Exercise brief: What is the number of lines in the listing below that contain the word "will"? Give only that number.

Task input:

******************************

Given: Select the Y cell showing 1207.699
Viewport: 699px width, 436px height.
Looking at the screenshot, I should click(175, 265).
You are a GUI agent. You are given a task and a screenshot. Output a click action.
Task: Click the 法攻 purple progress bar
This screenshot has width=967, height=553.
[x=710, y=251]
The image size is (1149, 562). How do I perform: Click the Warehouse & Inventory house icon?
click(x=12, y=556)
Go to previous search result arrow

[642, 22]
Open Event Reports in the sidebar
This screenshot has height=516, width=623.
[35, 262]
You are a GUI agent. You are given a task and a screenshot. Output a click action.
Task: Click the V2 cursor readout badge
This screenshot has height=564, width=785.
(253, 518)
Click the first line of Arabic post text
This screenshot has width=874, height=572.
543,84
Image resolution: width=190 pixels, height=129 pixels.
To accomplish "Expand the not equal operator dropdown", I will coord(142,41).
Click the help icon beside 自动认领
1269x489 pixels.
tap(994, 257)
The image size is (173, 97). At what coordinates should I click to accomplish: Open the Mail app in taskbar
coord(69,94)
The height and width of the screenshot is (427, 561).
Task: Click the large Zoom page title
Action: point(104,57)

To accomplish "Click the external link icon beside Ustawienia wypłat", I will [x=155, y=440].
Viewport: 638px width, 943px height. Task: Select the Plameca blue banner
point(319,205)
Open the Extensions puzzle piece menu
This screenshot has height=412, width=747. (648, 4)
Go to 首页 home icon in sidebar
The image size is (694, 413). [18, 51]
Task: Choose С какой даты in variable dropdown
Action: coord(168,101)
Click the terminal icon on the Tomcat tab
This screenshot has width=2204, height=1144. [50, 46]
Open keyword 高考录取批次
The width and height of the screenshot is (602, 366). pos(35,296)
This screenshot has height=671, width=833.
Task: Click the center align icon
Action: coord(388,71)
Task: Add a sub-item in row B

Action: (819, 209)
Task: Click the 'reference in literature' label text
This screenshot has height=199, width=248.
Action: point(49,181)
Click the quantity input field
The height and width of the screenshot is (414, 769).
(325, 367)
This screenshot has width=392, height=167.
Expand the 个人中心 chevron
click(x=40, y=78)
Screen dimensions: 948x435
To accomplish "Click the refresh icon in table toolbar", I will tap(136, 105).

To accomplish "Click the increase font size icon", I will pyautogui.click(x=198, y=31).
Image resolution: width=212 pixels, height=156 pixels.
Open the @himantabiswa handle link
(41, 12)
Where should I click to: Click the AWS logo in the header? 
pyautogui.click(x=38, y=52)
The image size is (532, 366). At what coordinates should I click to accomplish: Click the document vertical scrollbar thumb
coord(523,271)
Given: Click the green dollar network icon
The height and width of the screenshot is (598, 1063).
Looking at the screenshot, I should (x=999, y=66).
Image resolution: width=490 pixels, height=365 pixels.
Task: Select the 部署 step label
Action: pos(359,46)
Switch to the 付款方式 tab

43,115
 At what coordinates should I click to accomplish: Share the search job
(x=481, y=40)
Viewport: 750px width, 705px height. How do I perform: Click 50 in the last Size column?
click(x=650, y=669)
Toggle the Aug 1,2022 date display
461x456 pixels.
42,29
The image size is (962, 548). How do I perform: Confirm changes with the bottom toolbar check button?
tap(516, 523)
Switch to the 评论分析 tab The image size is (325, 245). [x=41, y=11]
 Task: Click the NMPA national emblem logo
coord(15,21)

******************************

Solution: 4